Last progress September 16, 2025 (4 months ago)
Introduced on June 5, 2025 by Abraham J. Hamadeh
Requires the Department of Veterans Affairs to place VA scholarship participants into full-time clinical jobs at VA facilities with the greatest staffing need shortly after they complete training or obtain licensure, and requires those positions to offer competitive pay and benefits. It also bans smoking (including e-cigarettes and other electronic nicotine delivery systems) anywhere inside or on the grounds of Veterans Health Administration facilities and imposes a 180-day reporting requirement to track implementation through September 30, 2027.
Adds a new subsection (d) to section 7616 of title 38, United States Code.
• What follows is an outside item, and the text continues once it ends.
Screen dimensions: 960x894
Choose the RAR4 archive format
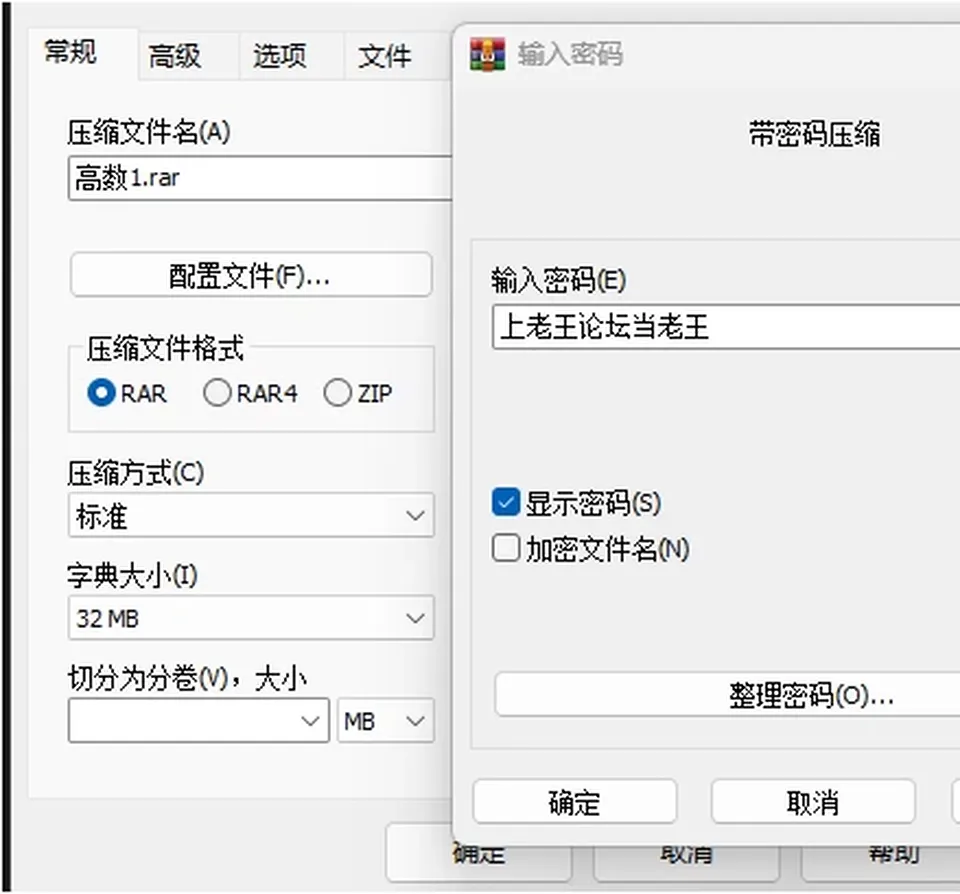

The Secretary must ensure a Scholarship Program participant receives a contract for employment in the participant’s full‑time clinical practice at a Department facility with the highest need, as determined by the Secretary, within 90 days after the later of (A) the date the participant completes the Scholarship Program course, or (B) the date the participant obtains all required licensure, certification, or credentialing necessary to practice independently.
A contract provided under the requirement must include a competitive salary and benefits package consistent with the Department’s employment standards.
Not later than 180 days after the date of enactment, and every 180 days thereafter until the termination date, the Secretary of Veterans Affairs must submit to the Committees on Veterans’ Affairs of the Senate and House of Representatives a report on the implementation of the new subsection (d) of section 7616.
The reporting requirement continues every 180 days until the termination date specified in the section.
On motion to suspend the rules and pass the bill, as amended Agreed to by voice vote. (text: CR H4285)
Received in the Senate and Read twice and referred to the Committee on Veterans' Affairs.
Who is affected and how:
VA scholarship participants / health-care trainees: They are directly affected because the VA must place them into full-time clinical roles at high-need VHA facilities soon after finishing training or becoming licensed. This increases the likelihood of immediate employment within the VA system and may accelerate transitions from training to practice.
VA clinical staffing and human resources: VA HR and local facility managers must identify high-need clinical vacancies, arrange timely placements, ensure positions offer competitive pay/benefits, and manage onboarding. This creates administrative workload and may require alignment of hiring authorities, pay bands, and vacancy planning.
Veterans and VHA patients: More rapid placement of trained clinicians at high-need sites could improve access to care and reduce staffing shortfalls. The smoke-free rule will reduce patient, visitor, and staff exposure to secondhand smoke and e-cigarette aerosol on VA property.
VHA employees and facility visitors: All staff, contractors, and visitors are subject to the smoking ban, which may change designated smoking areas or enforcement practices and require signage, communication, and enforcement protocols.
Department leadership and oversight: The Secretary must produce implementation reports every 180 days through 9/30/2027, creating recurring oversight and transparency obligations.
Budgets and costs: The statute requires competitive pay and benefits but does not specify new funding; VA may need to allocate or reprogram existing funds to meet pay expectations or to support recruitment/onboarding. There may also be modest costs for implementing and enforcing the smoke-free policy (signage, communications, enforcement) and for reporting.
Overall effect: The bill is operational and administrative rather than programmatic funding legislation. It is likely to improve staffing at high-need VA clinical sites and create a uniform smoke-free environment across VHA facilities, while imposing routine administrative responsibilities and potential modest costs for implementation and enforcement.